Given request: Count how many lines of the data below contain the string "Instruction". Give only the number.

Source records:
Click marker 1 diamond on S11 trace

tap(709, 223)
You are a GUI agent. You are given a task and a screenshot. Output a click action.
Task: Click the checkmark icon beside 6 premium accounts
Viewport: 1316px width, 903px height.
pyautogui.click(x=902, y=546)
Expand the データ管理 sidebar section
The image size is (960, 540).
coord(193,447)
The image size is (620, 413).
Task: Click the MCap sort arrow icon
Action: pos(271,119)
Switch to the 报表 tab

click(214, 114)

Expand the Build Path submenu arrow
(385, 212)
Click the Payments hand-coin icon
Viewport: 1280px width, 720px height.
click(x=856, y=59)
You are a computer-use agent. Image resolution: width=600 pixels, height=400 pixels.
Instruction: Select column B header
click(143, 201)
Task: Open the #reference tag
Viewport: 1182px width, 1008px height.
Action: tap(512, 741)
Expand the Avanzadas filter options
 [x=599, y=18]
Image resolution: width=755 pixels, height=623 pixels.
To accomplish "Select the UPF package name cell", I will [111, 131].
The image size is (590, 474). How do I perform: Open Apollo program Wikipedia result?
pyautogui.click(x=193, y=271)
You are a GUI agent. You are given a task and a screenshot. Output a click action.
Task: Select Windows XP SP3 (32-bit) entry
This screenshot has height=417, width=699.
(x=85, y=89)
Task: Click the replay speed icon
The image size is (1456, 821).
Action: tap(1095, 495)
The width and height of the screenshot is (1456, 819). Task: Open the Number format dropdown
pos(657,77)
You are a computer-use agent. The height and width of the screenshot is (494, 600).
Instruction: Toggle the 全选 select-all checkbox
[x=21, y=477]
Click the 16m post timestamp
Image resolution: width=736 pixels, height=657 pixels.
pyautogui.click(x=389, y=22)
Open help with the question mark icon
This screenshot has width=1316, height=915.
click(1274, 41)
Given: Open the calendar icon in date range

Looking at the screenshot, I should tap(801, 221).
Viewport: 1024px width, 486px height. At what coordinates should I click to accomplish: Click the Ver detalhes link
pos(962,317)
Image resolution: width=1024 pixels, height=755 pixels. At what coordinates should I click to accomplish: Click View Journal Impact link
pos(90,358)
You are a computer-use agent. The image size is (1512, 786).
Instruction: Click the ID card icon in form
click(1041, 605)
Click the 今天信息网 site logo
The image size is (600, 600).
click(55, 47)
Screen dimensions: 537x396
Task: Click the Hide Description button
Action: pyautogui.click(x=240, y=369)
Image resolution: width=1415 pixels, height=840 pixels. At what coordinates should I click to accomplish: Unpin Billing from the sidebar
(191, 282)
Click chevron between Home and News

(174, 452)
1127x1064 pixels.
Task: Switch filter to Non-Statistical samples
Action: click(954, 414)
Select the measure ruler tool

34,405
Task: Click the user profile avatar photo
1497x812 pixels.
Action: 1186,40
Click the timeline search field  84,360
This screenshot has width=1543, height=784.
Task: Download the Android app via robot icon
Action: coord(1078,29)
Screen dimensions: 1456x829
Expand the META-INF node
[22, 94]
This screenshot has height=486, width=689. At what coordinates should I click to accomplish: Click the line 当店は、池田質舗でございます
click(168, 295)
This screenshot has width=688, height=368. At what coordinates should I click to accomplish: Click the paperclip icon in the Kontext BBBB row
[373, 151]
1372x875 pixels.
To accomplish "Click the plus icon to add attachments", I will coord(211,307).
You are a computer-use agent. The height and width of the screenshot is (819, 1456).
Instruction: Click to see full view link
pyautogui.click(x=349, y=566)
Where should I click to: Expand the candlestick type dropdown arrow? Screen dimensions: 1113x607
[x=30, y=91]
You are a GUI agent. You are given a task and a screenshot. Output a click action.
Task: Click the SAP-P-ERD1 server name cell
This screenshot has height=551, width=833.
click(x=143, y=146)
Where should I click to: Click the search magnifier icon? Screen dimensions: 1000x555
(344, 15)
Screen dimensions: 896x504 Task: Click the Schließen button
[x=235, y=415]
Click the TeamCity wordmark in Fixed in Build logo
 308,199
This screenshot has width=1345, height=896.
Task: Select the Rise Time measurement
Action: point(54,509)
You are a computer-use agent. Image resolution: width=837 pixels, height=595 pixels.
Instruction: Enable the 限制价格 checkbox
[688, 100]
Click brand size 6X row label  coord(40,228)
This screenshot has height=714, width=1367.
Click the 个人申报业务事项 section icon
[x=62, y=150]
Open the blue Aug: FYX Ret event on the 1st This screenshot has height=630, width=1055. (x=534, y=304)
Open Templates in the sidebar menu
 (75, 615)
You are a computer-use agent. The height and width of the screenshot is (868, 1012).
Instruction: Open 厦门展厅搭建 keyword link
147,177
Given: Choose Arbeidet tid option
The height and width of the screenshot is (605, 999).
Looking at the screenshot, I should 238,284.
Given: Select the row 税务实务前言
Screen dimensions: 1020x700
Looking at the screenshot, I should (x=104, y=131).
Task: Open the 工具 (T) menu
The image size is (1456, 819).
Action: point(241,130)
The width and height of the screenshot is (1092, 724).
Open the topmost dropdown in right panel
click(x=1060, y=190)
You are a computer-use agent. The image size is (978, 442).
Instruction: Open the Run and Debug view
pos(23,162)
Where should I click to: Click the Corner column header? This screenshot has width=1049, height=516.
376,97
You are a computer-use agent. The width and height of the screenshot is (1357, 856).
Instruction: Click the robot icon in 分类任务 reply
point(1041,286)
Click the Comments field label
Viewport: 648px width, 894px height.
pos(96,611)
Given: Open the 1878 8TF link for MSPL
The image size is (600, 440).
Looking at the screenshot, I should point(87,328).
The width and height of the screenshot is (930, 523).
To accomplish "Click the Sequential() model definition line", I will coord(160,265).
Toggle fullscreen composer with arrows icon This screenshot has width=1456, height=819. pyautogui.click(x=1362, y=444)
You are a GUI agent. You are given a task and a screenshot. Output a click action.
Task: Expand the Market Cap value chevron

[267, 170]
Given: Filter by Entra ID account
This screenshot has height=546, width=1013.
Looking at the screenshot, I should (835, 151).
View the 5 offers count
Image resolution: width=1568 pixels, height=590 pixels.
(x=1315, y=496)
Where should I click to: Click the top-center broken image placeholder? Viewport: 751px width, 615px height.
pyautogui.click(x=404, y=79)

Finished exercise: 8